Excerpted text:
◇ ◇ ◇

Florida’s coastline has become increasingly developed over the past century introducing a new threat to sea turtles. Artificial lighting is a major concern for these creatures, especially since hotels, condominiums and houses have come to tower much of the coast in South Florida. Since female sea turtles prefer nesting at night, the presence of artificial lighting can deter these animals from constructing a nest. Oftentimes, a sea turtle will emerge from the water in a highly lighted area, but fail to nest resulting in a false crawl. After several failed false crawls, sea turtle mothers resort to releasing their eggs in the ocean or choosing an inferior location to build their nest and lay eggs. Both of these scenarios significantly reduce the chance of survival for sea turtle hatchlings, which is already extremely low.
Additionally, artificial lighting can impact hatchlings. Once out of their shell, baby sea turtles are believed to possess a natural instinct to travel towards the brightest horizon. On a typical undeveloped beach this tends to be toward the moonlight reflecting off of the vast ocean’s surface as coastal dunes and vegetation create dark silhouettes landward. Today, the brightest area is usually in the opposite direction, towards the lighted structures lining the developed beach. Therefore, newborn sea turtles may travel away from the water wasting energy and possibly never reaching the ocean. Furthermore, these disoriented newborns are exposed to new threats including: dehydration, predation, exhaustion, drowning in nearby swimming pools and fatal contact with automobiles.
To some people light pollution along the coast may seem like a difficult obstacle to overcome. However, it is estimated that roughly 1/3 of lighting is wasted throughout the United States due to various reasons (Sea Turtle Conservancy, 2014). This wasted lighting uses a substantial amount of energy each year- around 30 million barrels of oil and two million tons of coal, adding up to roughly two billion dollars annually. Lighting retrofits can create a sustainable environment for sea turtles while simultaneously conserving energy.
In order to combat excess artificial lighting pollution along the beaches of Florida, Broward County modified its Land Use Plan in 1996 to initiate The Broward County Beach Lighting Management Plan. Every coastal municipality within the County was required to enact and enforce a lighting ordinance requiring people to turn off beachfront lighting during the sea turtle nesting season. The Broward County Sea Turtle Conservation program conducts beach lighting surveys at night, starting from March thru September in order to list and track lighted properties by street address. These surveys include type of visibility (direct or indirect), location of lights on property, and photo documentation of lights. All property lights visible from the beach are documented and provided to respective code enforcement officers.

◇ ◇ ◇

What is being asked: Continue the passage on sea turtles and beach lighting in Florida from its last sentence.

Dataset extract:
◇ ◇ ◇

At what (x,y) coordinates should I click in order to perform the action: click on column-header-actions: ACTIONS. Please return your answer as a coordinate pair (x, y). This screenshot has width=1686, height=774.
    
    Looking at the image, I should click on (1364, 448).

◇ ◇ ◇

Answer box:
If you or someone you know currently resides on a beachfront property, there are several simple measures you can take to substantially lessen the impact of artificial lighting on sea turtles:
- Install low pressure sodium vapor lights (LPS) rather than normal lights
- Turn off lights visible from nesting beaches or install special fixtures to shield lights from the beach
- Call local law enforcement or the Sea Turtle Emergency Line 954-328-0580 if disoriented sea turtle hatchlings are found away or heading away from the beach
- Purchase Turtle Safe Lighting- red lights that give off a far less portion of the light spectrum and are less impactful on nesting sea turtles and hatchlings
- This Dark Sky website will help you locate your new sea turtle friendly fixture or bulbs.
- Cover windows visible to the beach after the sun sets with opaque curtains or blinds
- Tint beach facing windows
Please contact 954-519-1255 if you have specific questions on municipal Lighting Ordinances within the County or if you are seeking technical assistance for fixture or bulb retrofits.
Artificial lighting is currently one of the most prominent threats to sea turtles’ existence. In the future, light pollution could increasingly affect nesting sea turtles and hatchlings, unless a greater effort is exerted by local communities. As the coastline of Florida will continue to develop, it is important for everyone to make these minor changes in order to reduce human impact on the natural environment.